Bruno Leonardo Vicente

Personal information
- Date of birth: 18 February 1989 (age 36)
- Place of birth: Cruzeiro do Sul, Paraná, Brazil
- Height: 1.76 m (5 ft 9+1⁄2 in)
- Position(s): Midfielder

Team information
- Current team: Matera
- Number: 8

Youth career
- 2006–2008: Figueirense
- 2008–2009: Campo Grande
- 2008–2009: → Treviso (loan)

Senior career*
- Years: Team / Apps / (Gls)
- 2008–2009: Campo Grande / 0 / (0)
- 2008–2009: → Treviso (loan) / 1 / (0)
- 2009–2010: Portogruaro / 25 / (0)
- 2010–2013: Padova / 16 / (1)
- 2011–2012: → Como (loan) / 16 / (0)
- 2012–2013: → Botev Vratsa (loan) / 22 / (0)
- 2013–2014: Parma / 0 / (0)
- 2013–2014: → Gorica (loan) / 21 / (0)
- 2015–2016: Akragas / 26 / (1)
- 2016–2017: Melfi / 30 / (2)
- 2017–2018: Akragas / 17 / (0)
- 2018–2020: Juve Stabia / 44 / (0)
- 2020–2021: Catania / 12 / (0)
- 2021: Renate / 6 / (0)
- 2021–2022: Casertana / 29 / (3)
- 2022–: Matera / 30 / (0)

= Bruno Leonardo Vicente =

Brazilian footballer (born 1989)

Bruno Leonardo Vicente (born 18 February 1989) is a Brazilian footballer who plays as a midfielder for Italian club Matera. He also holds Italian citizenship.

==Club career==
Born in Cruzeiro do Sul, Paraná, Vicente started his career at Santa Catarina side Figueirense. He signed a 3-year contract in 2006. In June 2008, he was signed by Campo Grande until December 2009 (de facto associated with agent company Pedrinho VRP), but in August 2008, he was loaned to Serie B strugglers Treviso, along with Vanderson and Ricardo. Primary a Primavera team player, Vicente made his Serie B debut on 25 April 2009, replacing Federico Piovaccari in the 68th minute. Treviso relegated after the season and he was signed by Lega Pro Prima Divisione side Portogruaro. He became one of the regular starter of the team, started 20 league matches and won the Group B champion. On 13 July 2010, he signed a 1+3-year contract with Serie B side Padova.
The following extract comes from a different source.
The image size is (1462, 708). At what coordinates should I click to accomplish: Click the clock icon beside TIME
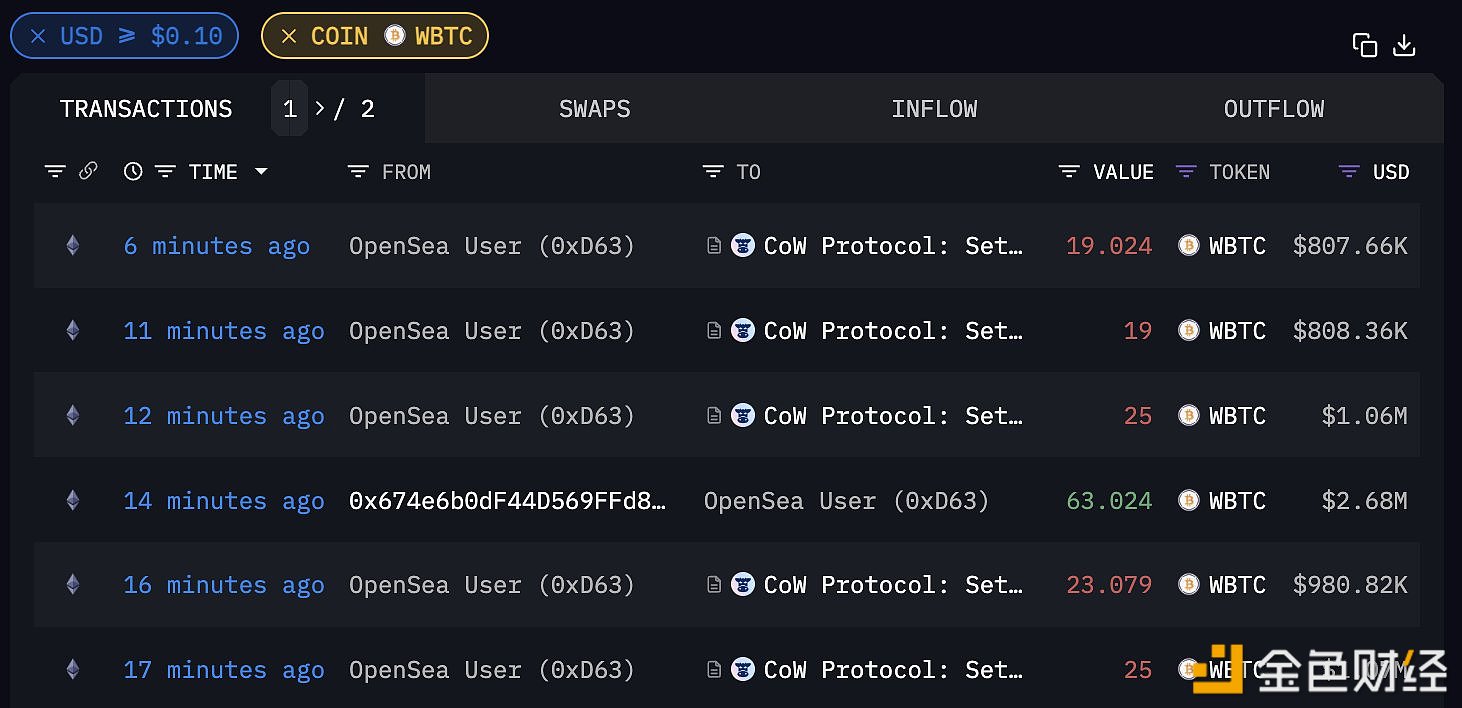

In July 2013, Vicente was signed by Parma for an undisclosed fee, with Francesco Modesto moving in the opposite direction for a fee of €250,000. Vicente was immediately left for Slovenian club ND Gorica, along with other Parma-contracted players Abel Gigli and Ronaldo Vanin.

After the bankruptcy of Parma in the summer of 2015, Vicente was signed by Akragas.

On 26 September 2016 Vicente was signed by Melfi on another free transfer.

On 7 January 2020, he signed a 1.5-year contract with Catania.

On 18 January 2021, he moved to Renate.

He finished his contract with Renate at the end of the season. On 16 September 2021 he joined Serie D club Casertana.